Although we managed to collect calls from a large sample of individuals, the remaining problem was the imbalance in the number of calls from females and males. Indeed, despite increased sampling efforts for young males, we collected fewer calls from males than from females. Sexual differences in vocal behavior, in relation to sexual differences in global behavior, may represent one possible explanation. In fact, adult females and juveniles account for the majority of clear calls (Cheney et al. 1996). Males utter clear calls at a much lower rate than that of females (Cheney et al. 1996; Fischer et al. 2002).
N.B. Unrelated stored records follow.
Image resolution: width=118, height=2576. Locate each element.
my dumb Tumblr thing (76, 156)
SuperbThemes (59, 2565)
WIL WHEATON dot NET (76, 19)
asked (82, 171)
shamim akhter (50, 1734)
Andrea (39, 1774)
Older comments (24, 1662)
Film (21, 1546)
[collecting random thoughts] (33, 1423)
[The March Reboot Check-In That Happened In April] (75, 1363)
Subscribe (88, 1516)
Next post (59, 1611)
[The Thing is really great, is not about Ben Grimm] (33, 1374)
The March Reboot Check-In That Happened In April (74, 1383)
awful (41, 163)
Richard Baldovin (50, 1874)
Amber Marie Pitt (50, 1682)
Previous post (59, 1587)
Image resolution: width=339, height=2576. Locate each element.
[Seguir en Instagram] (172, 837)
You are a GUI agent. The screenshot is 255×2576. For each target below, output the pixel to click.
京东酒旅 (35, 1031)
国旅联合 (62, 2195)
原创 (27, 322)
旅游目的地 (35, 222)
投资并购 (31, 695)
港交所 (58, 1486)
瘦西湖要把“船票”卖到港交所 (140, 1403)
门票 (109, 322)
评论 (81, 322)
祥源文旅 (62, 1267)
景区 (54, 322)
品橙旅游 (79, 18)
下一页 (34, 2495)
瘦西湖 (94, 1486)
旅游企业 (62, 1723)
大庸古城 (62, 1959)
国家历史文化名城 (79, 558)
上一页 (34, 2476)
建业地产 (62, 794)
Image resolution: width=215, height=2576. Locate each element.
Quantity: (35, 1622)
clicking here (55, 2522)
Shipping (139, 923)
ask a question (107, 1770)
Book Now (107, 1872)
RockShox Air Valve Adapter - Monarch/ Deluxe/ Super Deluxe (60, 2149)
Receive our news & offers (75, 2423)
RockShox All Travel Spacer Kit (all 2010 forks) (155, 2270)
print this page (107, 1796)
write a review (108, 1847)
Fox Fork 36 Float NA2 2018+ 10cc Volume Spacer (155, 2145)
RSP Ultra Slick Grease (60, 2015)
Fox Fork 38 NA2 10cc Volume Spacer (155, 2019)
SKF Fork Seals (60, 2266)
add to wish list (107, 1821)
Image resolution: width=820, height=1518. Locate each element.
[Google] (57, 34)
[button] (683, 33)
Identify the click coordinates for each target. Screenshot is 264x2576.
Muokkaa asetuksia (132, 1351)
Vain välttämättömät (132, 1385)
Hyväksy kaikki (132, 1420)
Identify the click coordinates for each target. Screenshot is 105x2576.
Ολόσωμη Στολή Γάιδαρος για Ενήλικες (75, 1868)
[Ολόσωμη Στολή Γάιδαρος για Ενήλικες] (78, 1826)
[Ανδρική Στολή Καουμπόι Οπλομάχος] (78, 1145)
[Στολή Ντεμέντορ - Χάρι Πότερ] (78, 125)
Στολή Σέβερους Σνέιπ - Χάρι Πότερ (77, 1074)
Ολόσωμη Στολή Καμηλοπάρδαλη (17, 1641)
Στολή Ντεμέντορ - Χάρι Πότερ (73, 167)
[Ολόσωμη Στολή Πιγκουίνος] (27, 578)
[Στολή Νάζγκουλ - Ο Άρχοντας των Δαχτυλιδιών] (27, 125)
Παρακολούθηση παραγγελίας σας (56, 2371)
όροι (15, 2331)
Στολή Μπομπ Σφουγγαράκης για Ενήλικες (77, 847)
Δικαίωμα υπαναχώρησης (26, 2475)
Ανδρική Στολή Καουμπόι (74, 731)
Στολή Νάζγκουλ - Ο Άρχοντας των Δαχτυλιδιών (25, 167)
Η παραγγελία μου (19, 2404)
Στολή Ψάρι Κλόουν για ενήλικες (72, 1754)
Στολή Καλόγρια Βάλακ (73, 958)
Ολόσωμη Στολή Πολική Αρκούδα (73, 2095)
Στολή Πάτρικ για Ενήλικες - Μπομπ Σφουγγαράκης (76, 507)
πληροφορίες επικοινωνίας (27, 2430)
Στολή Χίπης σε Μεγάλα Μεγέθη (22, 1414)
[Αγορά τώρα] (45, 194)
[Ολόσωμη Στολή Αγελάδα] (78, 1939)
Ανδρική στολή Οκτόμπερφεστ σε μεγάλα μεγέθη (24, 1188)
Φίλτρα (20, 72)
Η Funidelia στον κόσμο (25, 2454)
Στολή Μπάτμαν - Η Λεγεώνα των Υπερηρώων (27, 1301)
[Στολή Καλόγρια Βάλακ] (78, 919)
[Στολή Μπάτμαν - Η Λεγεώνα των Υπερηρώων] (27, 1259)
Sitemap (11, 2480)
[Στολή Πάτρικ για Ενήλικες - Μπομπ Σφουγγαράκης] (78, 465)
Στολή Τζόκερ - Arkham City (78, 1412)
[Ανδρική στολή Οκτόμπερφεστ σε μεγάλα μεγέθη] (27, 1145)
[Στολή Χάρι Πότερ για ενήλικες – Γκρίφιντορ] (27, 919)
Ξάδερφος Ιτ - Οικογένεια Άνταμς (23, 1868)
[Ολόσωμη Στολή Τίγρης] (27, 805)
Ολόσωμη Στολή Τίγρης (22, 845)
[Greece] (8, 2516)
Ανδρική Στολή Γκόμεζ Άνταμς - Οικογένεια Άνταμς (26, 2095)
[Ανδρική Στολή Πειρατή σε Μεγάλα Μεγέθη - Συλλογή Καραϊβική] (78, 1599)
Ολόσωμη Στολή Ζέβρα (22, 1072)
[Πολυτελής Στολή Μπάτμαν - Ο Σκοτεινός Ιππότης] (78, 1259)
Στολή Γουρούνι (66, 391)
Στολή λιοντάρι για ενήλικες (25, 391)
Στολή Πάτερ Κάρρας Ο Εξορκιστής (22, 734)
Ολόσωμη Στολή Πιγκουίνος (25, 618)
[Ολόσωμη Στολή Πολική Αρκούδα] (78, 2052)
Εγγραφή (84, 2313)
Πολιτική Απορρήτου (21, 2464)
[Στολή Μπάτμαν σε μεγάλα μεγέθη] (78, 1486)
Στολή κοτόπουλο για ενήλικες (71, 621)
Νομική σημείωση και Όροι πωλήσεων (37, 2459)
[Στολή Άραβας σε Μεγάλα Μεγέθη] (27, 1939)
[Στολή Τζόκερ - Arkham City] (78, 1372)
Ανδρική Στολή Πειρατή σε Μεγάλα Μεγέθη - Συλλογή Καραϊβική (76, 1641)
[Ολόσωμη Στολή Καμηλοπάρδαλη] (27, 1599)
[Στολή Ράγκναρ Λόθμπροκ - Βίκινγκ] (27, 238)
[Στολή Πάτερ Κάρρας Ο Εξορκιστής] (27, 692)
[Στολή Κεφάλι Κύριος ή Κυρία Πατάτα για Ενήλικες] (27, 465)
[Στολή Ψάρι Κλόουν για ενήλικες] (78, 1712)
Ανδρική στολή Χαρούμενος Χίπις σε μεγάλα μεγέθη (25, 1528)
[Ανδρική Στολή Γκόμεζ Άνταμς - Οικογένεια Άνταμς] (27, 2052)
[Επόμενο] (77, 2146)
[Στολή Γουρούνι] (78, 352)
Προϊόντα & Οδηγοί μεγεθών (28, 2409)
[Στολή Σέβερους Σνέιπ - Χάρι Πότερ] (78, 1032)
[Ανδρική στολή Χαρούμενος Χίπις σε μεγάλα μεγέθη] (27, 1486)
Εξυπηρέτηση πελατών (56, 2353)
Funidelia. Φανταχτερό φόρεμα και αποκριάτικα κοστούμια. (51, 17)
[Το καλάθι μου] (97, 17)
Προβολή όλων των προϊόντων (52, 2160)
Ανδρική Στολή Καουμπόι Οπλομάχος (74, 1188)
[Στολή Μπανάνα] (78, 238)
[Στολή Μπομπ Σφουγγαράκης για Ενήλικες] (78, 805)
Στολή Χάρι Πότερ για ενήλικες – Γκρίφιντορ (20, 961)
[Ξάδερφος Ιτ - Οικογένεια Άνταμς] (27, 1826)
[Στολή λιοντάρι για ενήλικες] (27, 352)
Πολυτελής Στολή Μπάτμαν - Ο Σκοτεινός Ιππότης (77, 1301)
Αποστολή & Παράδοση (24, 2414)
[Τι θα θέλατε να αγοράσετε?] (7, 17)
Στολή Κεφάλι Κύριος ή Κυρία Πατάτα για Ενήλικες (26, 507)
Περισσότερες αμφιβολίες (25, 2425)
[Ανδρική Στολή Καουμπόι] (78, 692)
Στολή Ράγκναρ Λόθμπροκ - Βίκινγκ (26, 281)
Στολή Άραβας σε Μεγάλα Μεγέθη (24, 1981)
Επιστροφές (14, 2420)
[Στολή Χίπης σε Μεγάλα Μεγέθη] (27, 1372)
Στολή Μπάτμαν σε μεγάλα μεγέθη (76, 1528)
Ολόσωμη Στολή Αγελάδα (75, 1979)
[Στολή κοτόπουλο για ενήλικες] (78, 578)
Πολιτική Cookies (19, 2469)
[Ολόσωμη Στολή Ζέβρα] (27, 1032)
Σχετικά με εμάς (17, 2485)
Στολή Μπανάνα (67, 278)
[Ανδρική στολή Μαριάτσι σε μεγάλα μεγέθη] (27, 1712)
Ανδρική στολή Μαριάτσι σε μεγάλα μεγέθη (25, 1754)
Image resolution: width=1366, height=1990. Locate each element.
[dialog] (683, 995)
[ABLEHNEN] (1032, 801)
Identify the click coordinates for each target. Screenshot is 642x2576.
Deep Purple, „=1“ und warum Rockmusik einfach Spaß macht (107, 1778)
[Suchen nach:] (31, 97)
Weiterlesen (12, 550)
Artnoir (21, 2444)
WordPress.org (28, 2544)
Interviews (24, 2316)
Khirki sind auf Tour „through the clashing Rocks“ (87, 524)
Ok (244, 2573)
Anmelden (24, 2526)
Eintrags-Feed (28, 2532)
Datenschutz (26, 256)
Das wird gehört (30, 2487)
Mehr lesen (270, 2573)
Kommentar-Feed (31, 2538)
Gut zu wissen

This might be due to the fact that young males may be more likely than females to stay with their playmates. Thus, the probability of them being completely isolated from the rest of the group is lower than for young females. In contrast, young females may be less used to stay with playmates. Therefore, when they become separated from the rest of the group, they are more likely to be completely alone and thus they may feel more aroused. This high arousal compared with young males may be one possible cause of the difference in calling rate. It may also be the reason for the fundamental frequency in young female calls being more modulated than in young males. However, this explanation begs the question why there is no difference between adult females and males, as adult males appear to be less bothered than adult females when they lose contact with the troop (J. Fischer, personal observation). In fact, adult males need to transfer between groups and can often be at the fringes of the group. Thus, they may be better habituated to temporal isolation than females are. Unlike females, males do not become separated from their dependent offspring, one major cause for emitting clear calls in adult females. The causes and consequences of this intriguing difference in the vocal behavior of male and female baboons remain to be further investigated.